* [PROBLEM STATEMENT]:
Rewrite the entries below, changing "Identify the location of" to "Give the position of" everywhere it occurs and leaving everything else untouched.

(SUPPLIED RECORDS Opens)

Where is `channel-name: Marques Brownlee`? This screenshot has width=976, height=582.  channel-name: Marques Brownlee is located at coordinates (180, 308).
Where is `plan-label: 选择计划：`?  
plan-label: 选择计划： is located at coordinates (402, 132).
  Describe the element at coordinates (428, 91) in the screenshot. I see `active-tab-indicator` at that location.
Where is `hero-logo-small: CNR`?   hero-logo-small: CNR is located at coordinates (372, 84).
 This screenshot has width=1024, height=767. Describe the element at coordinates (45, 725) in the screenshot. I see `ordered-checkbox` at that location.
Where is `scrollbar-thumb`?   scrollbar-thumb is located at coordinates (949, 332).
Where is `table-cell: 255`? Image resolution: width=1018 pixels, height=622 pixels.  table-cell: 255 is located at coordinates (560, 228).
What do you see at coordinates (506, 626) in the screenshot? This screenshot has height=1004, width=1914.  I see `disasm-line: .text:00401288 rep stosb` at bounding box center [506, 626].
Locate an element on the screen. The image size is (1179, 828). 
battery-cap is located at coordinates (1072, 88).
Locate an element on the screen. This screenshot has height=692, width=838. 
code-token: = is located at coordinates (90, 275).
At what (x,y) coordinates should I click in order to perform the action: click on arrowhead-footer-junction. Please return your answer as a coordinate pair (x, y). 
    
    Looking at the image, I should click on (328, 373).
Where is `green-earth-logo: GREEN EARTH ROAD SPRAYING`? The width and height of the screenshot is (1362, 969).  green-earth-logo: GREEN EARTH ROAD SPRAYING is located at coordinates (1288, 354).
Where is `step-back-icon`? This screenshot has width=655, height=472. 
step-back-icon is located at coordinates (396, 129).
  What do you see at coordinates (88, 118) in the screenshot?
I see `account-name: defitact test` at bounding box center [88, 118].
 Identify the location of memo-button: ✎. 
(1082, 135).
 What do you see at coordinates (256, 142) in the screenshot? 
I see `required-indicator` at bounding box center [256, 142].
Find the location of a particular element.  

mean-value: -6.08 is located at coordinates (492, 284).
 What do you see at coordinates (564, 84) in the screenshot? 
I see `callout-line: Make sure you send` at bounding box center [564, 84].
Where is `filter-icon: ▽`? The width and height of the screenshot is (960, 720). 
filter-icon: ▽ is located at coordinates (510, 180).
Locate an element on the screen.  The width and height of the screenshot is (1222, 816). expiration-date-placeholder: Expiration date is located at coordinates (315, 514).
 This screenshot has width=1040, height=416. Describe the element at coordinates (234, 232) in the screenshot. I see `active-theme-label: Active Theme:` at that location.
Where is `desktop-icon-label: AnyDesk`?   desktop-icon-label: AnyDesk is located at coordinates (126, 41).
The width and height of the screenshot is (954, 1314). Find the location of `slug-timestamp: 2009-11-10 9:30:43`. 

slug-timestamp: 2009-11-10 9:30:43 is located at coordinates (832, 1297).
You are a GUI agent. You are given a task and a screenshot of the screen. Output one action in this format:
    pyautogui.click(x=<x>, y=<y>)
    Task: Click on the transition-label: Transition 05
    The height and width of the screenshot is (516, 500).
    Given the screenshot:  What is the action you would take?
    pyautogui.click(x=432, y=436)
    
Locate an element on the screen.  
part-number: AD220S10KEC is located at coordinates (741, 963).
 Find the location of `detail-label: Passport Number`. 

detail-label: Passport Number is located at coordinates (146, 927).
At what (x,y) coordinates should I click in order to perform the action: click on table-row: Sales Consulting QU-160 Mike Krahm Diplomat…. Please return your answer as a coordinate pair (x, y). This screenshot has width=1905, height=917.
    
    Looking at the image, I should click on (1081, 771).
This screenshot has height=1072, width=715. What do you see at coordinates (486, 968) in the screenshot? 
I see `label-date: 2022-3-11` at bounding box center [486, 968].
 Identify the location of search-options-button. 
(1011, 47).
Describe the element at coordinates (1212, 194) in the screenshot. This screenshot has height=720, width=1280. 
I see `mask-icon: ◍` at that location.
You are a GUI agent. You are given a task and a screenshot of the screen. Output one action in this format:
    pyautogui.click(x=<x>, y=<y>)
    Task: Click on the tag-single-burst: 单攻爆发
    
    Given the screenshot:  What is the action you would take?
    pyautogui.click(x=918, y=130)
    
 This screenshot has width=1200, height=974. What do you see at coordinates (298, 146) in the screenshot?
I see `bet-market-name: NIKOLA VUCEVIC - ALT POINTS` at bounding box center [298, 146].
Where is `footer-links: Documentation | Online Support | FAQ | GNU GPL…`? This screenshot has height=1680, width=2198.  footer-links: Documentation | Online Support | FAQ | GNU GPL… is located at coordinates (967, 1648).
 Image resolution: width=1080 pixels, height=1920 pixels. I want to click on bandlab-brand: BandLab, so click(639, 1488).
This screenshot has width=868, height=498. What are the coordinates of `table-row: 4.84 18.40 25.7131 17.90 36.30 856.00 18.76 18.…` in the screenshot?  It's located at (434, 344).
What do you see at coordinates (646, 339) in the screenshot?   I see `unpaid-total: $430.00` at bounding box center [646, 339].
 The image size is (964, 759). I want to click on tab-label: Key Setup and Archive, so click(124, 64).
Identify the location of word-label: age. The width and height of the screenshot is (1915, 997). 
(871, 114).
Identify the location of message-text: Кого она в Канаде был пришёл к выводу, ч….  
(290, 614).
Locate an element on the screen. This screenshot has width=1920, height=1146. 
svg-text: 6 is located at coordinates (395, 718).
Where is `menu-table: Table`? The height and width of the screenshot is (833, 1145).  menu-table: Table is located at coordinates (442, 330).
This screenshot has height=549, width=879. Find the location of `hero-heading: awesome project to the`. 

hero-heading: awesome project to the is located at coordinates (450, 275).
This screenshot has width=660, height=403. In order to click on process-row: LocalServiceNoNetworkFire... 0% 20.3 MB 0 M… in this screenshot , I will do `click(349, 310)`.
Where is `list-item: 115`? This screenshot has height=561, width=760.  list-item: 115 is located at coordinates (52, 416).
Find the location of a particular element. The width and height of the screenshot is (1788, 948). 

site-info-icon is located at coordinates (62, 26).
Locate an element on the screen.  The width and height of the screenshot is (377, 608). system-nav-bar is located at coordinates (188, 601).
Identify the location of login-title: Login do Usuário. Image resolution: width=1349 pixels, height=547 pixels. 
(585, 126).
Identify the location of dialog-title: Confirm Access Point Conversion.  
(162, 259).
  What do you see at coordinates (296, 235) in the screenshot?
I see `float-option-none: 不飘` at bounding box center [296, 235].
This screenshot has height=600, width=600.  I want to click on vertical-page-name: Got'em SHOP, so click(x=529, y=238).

(SUPPLIED RECORDS Closes)

* [ANSWER FOR THIS EXERCISE]:
Where is `channel-name: Marques Brownlee`? This screenshot has width=976, height=582.  channel-name: Marques Brownlee is located at coordinates (180, 308).
Where is `plan-label: 选择计划：`?  
plan-label: 选择计划： is located at coordinates (402, 132).
  Describe the element at coordinates (428, 91) in the screenshot. I see `active-tab-indicator` at that location.
Where is `hero-logo-small: CNR`?   hero-logo-small: CNR is located at coordinates (372, 84).
 This screenshot has width=1024, height=767. Describe the element at coordinates (45, 725) in the screenshot. I see `ordered-checkbox` at that location.
Where is `scrollbar-thumb`?   scrollbar-thumb is located at coordinates (949, 332).
Where is `table-cell: 255`? Image resolution: width=1018 pixels, height=622 pixels.  table-cell: 255 is located at coordinates (560, 228).
What do you see at coordinates (506, 626) in the screenshot? This screenshot has height=1004, width=1914.  I see `disasm-line: .text:00401288 rep stosb` at bounding box center [506, 626].
Locate an element on the screen. The image size is (1179, 828). 
battery-cap is located at coordinates (1072, 88).
Locate an element on the screen. This screenshot has height=692, width=838. 
code-token: = is located at coordinates (90, 275).
At what (x,y) coordinates should I click in order to perform the action: click on arrowhead-footer-junction. Please return your answer as a coordinate pair (x, y). 
    
    Looking at the image, I should click on (328, 373).
Where is `green-earth-logo: GREEN EARTH ROAD SPRAYING`? The width and height of the screenshot is (1362, 969).  green-earth-logo: GREEN EARTH ROAD SPRAYING is located at coordinates (1288, 354).
Where is `step-back-icon`? This screenshot has width=655, height=472. 
step-back-icon is located at coordinates (396, 129).
  What do you see at coordinates (88, 118) in the screenshot?
I see `account-name: defitact test` at bounding box center [88, 118].
 Give the position of memo-button: ✎. 
(1082, 135).
 What do you see at coordinates (256, 142) in the screenshot? 
I see `required-indicator` at bounding box center [256, 142].
Find the location of a particular element.  

mean-value: -6.08 is located at coordinates (492, 284).
 What do you see at coordinates (564, 84) in the screenshot? 
I see `callout-line: Make sure you send` at bounding box center [564, 84].
Where is `filter-icon: ▽`? The width and height of the screenshot is (960, 720). 
filter-icon: ▽ is located at coordinates (510, 180).
Locate an element on the screen.  The width and height of the screenshot is (1222, 816). expiration-date-placeholder: Expiration date is located at coordinates (315, 514).
 This screenshot has width=1040, height=416. Describe the element at coordinates (234, 232) in the screenshot. I see `active-theme-label: Active Theme:` at that location.
Where is `desktop-icon-label: AnyDesk`?   desktop-icon-label: AnyDesk is located at coordinates (126, 41).
The width and height of the screenshot is (954, 1314). Find the location of `slug-timestamp: 2009-11-10 9:30:43`. 

slug-timestamp: 2009-11-10 9:30:43 is located at coordinates (832, 1297).
You are a GUI agent. You are given a task and a screenshot of the screen. Output one action in this format:
    pyautogui.click(x=<x>, y=<y>)
    Task: Click on the transition-label: Transition 05
    The height and width of the screenshot is (516, 500).
    Given the screenshot:  What is the action you would take?
    pyautogui.click(x=432, y=436)
    
Locate an element on the screen.  
part-number: AD220S10KEC is located at coordinates (741, 963).
 Find the location of `detail-label: Passport Number`. 

detail-label: Passport Number is located at coordinates (146, 927).
At what (x,y) coordinates should I click in order to perform the action: click on table-row: Sales Consulting QU-160 Mike Krahm Diplomat…. Please return your answer as a coordinate pair (x, y). This screenshot has width=1905, height=917.
    
    Looking at the image, I should click on (1081, 771).
This screenshot has height=1072, width=715. What do you see at coordinates (486, 968) in the screenshot? 
I see `label-date: 2022-3-11` at bounding box center [486, 968].
 Give the position of search-options-button. 
(1011, 47).
Describe the element at coordinates (1212, 194) in the screenshot. This screenshot has height=720, width=1280. 
I see `mask-icon: ◍` at that location.
You are a GUI agent. You are given a task and a screenshot of the screen. Output one action in this format:
    pyautogui.click(x=<x>, y=<y>)
    Task: Click on the tag-single-burst: 单攻爆发
    
    Given the screenshot:  What is the action you would take?
    pyautogui.click(x=918, y=130)
    
 This screenshot has width=1200, height=974. What do you see at coordinates (298, 146) in the screenshot?
I see `bet-market-name: NIKOLA VUCEVIC - ALT POINTS` at bounding box center [298, 146].
Where is `footer-links: Documentation | Online Support | FAQ | GNU GPL…`? This screenshot has height=1680, width=2198.  footer-links: Documentation | Online Support | FAQ | GNU GPL… is located at coordinates (967, 1648).
 Image resolution: width=1080 pixels, height=1920 pixels. I want to click on bandlab-brand: BandLab, so click(639, 1488).
This screenshot has width=868, height=498. What are the coordinates of `table-row: 4.84 18.40 25.7131 17.90 36.30 856.00 18.76 18.…` in the screenshot?  It's located at (434, 344).
What do you see at coordinates (646, 339) in the screenshot?   I see `unpaid-total: $430.00` at bounding box center [646, 339].
 The image size is (964, 759). I want to click on tab-label: Key Setup and Archive, so click(124, 64).
Give the position of word-label: age. The width and height of the screenshot is (1915, 997). 
(871, 114).
Give the position of message-text: Кого она в Канаде был пришёл к выводу, ч….  
(290, 614).
Locate an element on the screen. This screenshot has width=1920, height=1146. 
svg-text: 6 is located at coordinates (395, 718).
Where is `menu-table: Table`? The height and width of the screenshot is (833, 1145).  menu-table: Table is located at coordinates (442, 330).
This screenshot has height=549, width=879. Find the location of `hero-heading: awesome project to the`. 

hero-heading: awesome project to the is located at coordinates (450, 275).
This screenshot has width=660, height=403. In order to click on process-row: LocalServiceNoNetworkFire... 0% 20.3 MB 0 M… in this screenshot , I will do `click(349, 310)`.
Where is `list-item: 115`? This screenshot has height=561, width=760.  list-item: 115 is located at coordinates (52, 416).
Find the location of a particular element. The width and height of the screenshot is (1788, 948). 

site-info-icon is located at coordinates (62, 26).
Locate an element on the screen.  The width and height of the screenshot is (377, 608). system-nav-bar is located at coordinates (188, 601).
Give the position of login-title: Login do Usuário. Image resolution: width=1349 pixels, height=547 pixels. 
(585, 126).
Give the position of dialog-title: Confirm Access Point Conversion.  
(162, 259).
  What do you see at coordinates (296, 235) in the screenshot?
I see `float-option-none: 不飘` at bounding box center [296, 235].
This screenshot has height=600, width=600.  I want to click on vertical-page-name: Got'em SHOP, so click(x=529, y=238).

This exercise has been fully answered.